Analyses in the UK Biobank

In UK Biobank participants (mean BMI: 27.4 kg/m2), a total of 2529 (Batch 1/Batch 2: 1375/1154), 2525 (1364/1161), 2524 (1367/1157) and 2471 (1342/1129) proteins were significantly (FDR < 0.05) associated with BMI, BF%, WC and WHR, respectively (Supplementary Fig. 8), which replicated >95% of the significant associations in CKB conventional analyses. In genetic analyses, 1455, 1596, 1647 and 1711 proteins showed significant associations with genetically-derived BMI, BF%, WC and WHR, respectively, which replicated ~92% of the associations observed in CKB genetic analyses (Fig. 2). Moreover, there were high correlations (r > 0.85) between the effect sizes for the overlapping proteins in CKB and UK Biobank.

Enrichment analyses

Of the 193 proteins significantly associated (Bonferroni < 0.05) with adiposity in genetic analyses, three proteins (LPL, PON3 and gamma-synuclein [SNCG]) were also associated with T2D in a two-sample MR (2SMR) analyses using CKB cis-protein quantitative trait locus (cis-pQTLs) in Asian Genetic Epidemiology Network (AGEN). In enrichment analyses, there was strong evidence of Gene Ontology (GO) enrichment for these 193 proteins in biological processes related to atherosclerosis, lipid metabolism, regulation of blood pressure, inflammation, immune function, and other biological processes (Fig. 4). For 86 BMI-related proteins, the most enriched biological processes were regulation of chemotaxis, leukocyte proliferation, and regulation of leukocyte proliferation. For BF%-related proteins, the most enriched processes included regulation of blood pressure; for WC-related proteins it was cytokine-mediated signalling pathway; for the 53 WHR-related proteins, they were lipid regulation (including cholesterol or sterol homeostasis), lipid localization, regulation of lipid localization and lipid transport. For WHR, 10 out of the 53 proteins were associated with lipids. Three of these 10 proteins were uniquely associated with central adiposity (phosphatidylcholine-sterol acyltransferase [LCAT], fibroblast growth factor receptor 4 [FGFR4] and Adiponectin [ADIPOQ]). Further details of all significantly enriched biological processes for the proteins associated with the four adiposity traits are shown in Supplementary Data 3. Of these 193 proteins, cis-pQTLs were identified for 109 proteins in CKB genome-wide association study (GWAS), which were used for phenome-wide association study (PheWAS) analyses (Supplementary Data 4). For the top 20 selected proteins (i.e. top 5 for each adiposity measure), cis-pQTLs for 2 proteins (agrin [AGRN], calcitonin [CALCA]) were associated, based on PhenoScanner, with several adiposity traits. In addition, cis-pQTLs for FURIN were associated with lipids, blood pressure, and cardiovascular disease (CVD; Fig. 1 and Supplementary Data 4). After accounting for the potential pre-enrichment of proteins included in the Olink Explore panels, no terms were enriched for BMI, one enriched for BF% (negative regulation of multicellular organismal process), one enriched for WC (response to abiotic stimulus) and three lipid metabolism-related terms enriched for WHR (Supplementary Table 6).
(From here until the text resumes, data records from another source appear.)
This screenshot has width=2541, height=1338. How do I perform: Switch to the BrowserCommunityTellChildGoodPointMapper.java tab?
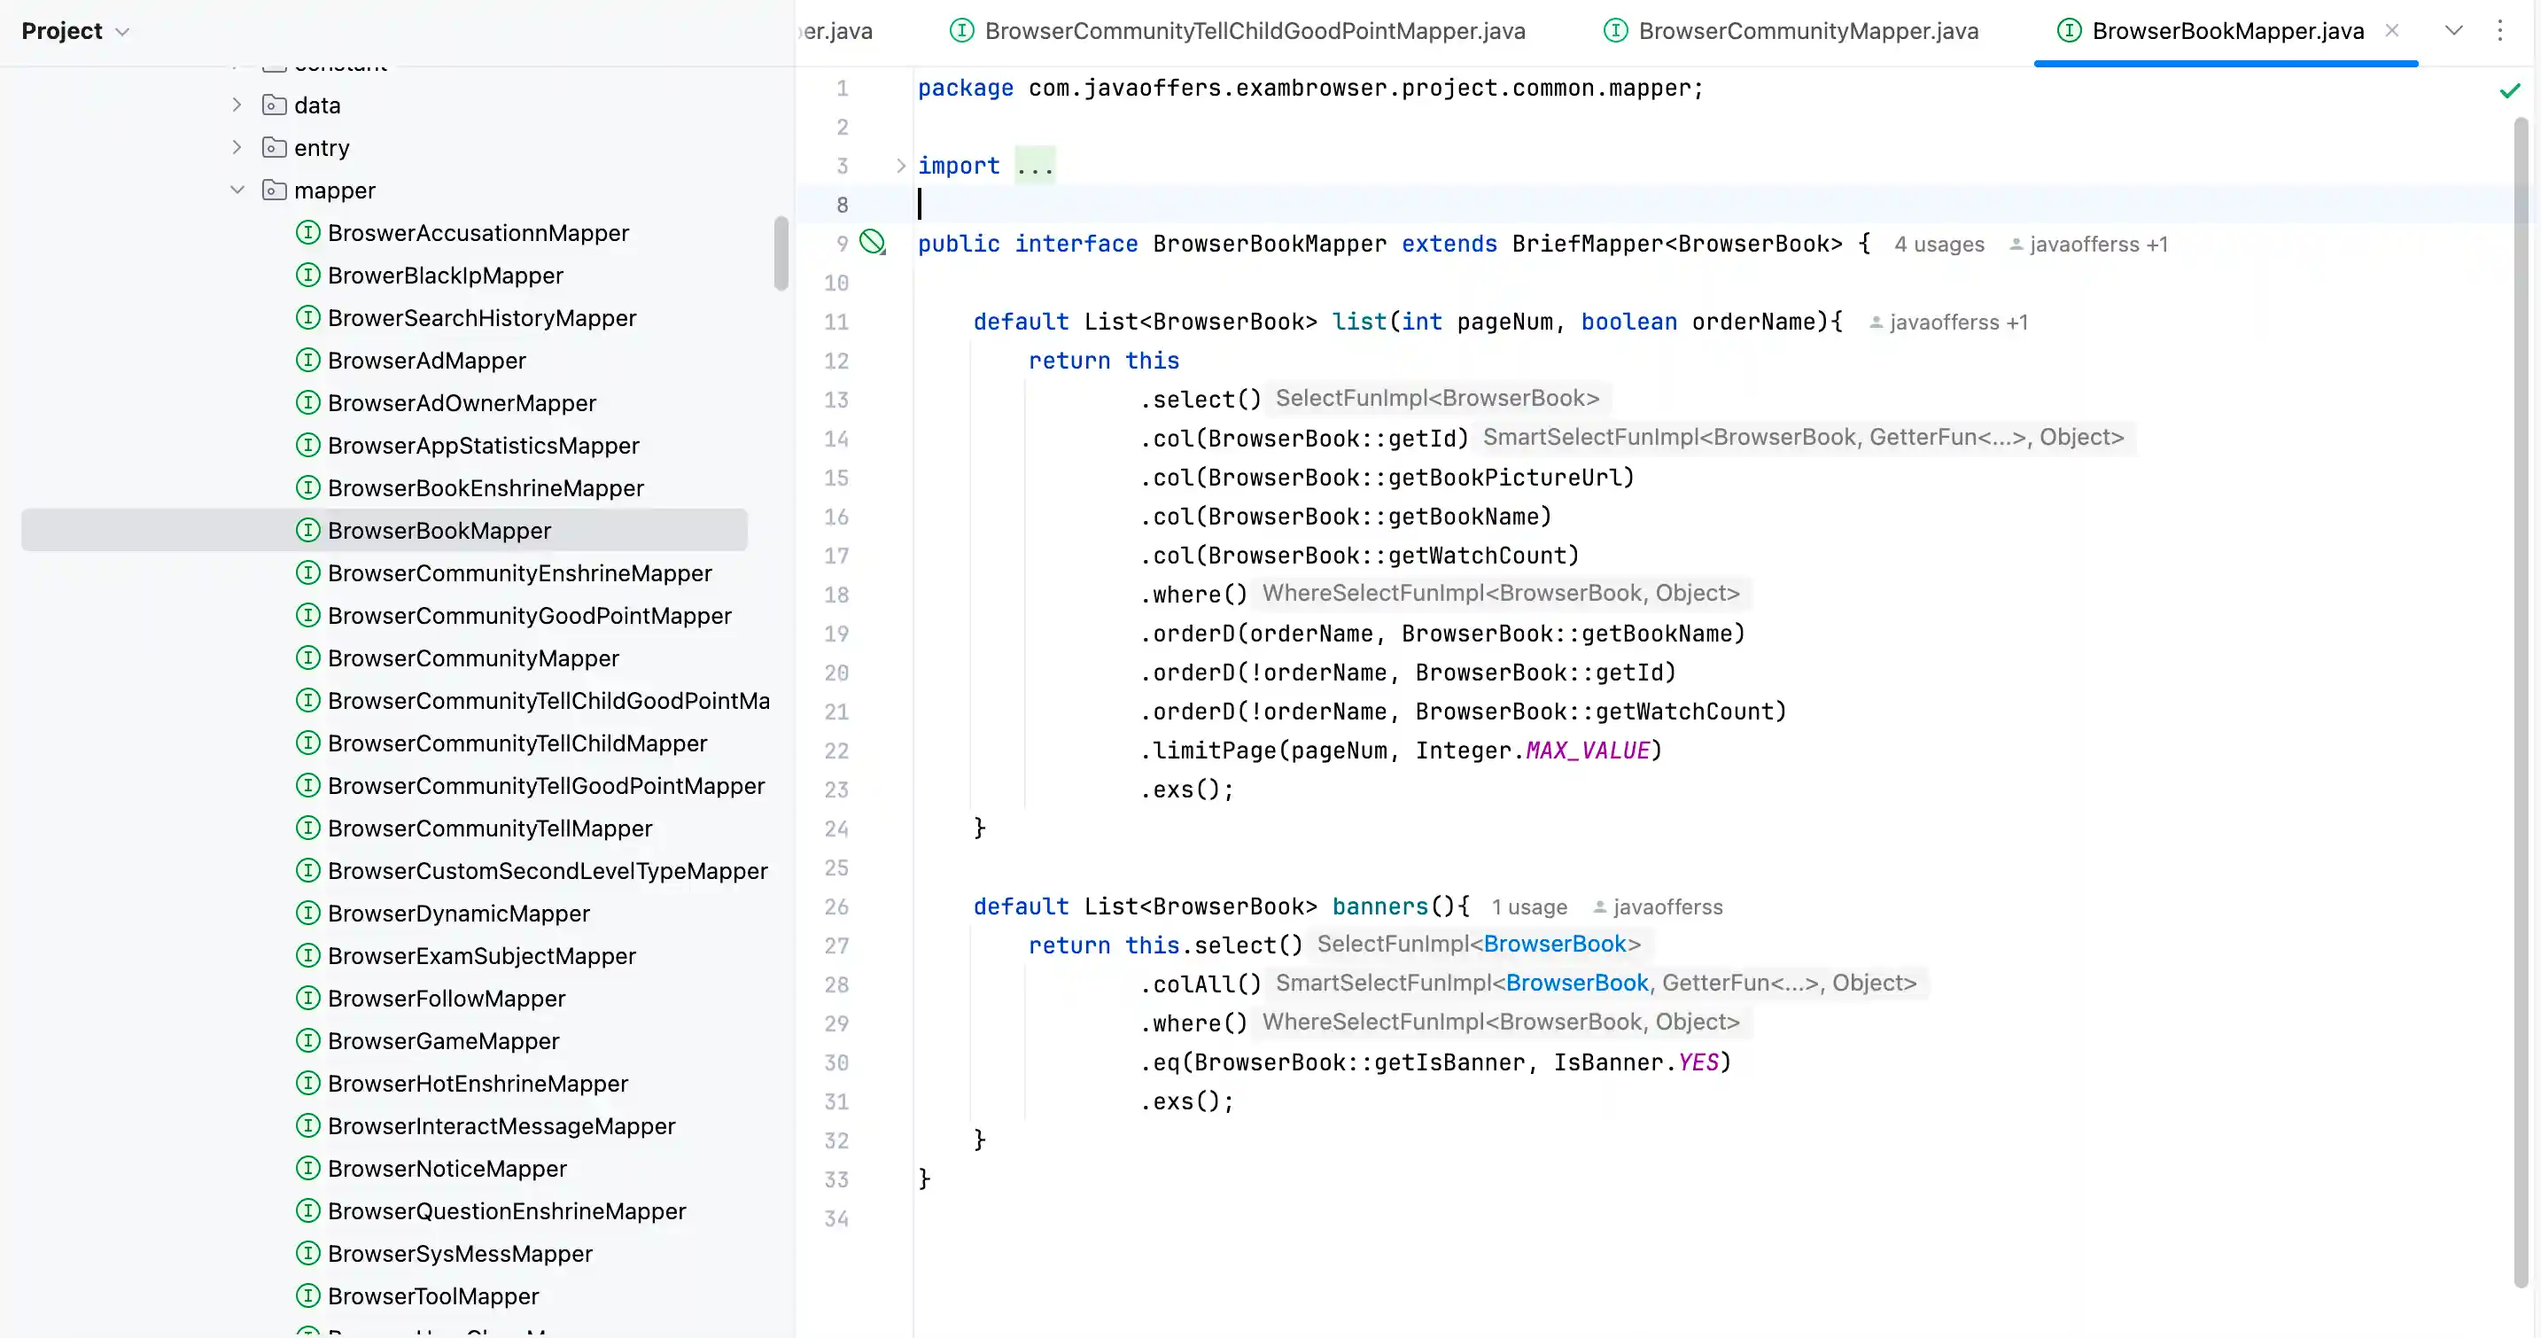click(x=1254, y=31)
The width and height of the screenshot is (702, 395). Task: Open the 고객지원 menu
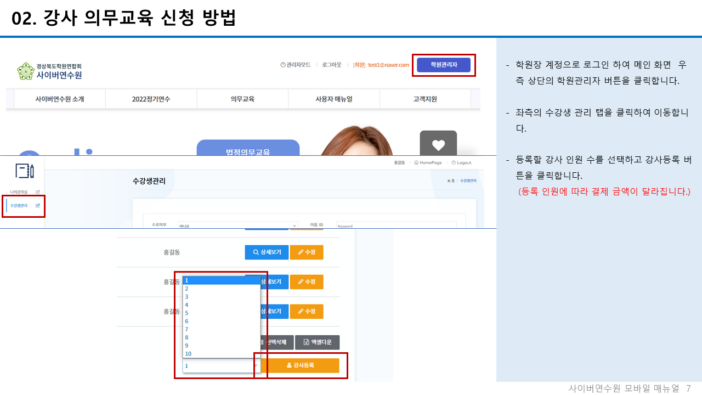click(425, 99)
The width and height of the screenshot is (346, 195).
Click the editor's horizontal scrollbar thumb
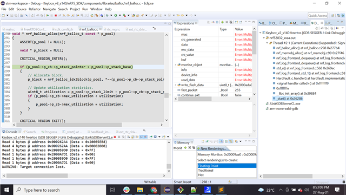(69, 125)
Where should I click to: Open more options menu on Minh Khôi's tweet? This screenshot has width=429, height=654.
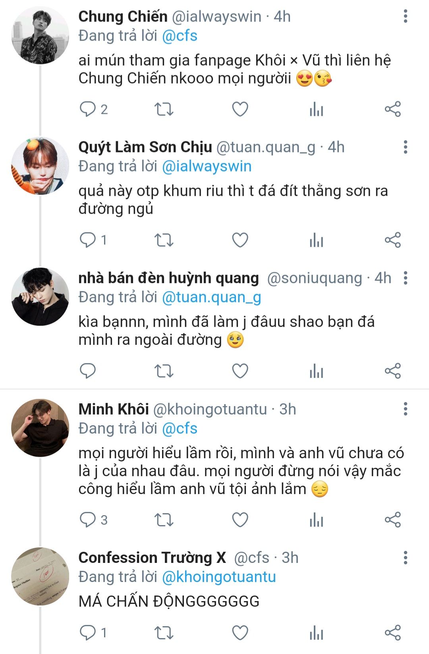405,409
Fig. 4: Enriched GO biological terms for proteins casually affected by different adiposity traits.
figure 4

The bar charts represent the top 10 Gene Ontology (GO) terms for each adiposity trait, showcasing the number of proteins significantly associated with each term. The GO terms are ordered based on the significance level of their associations. BF% body fat percentage, BMI body mass index, WC waist circumference, WHR waist-to-hip ratio.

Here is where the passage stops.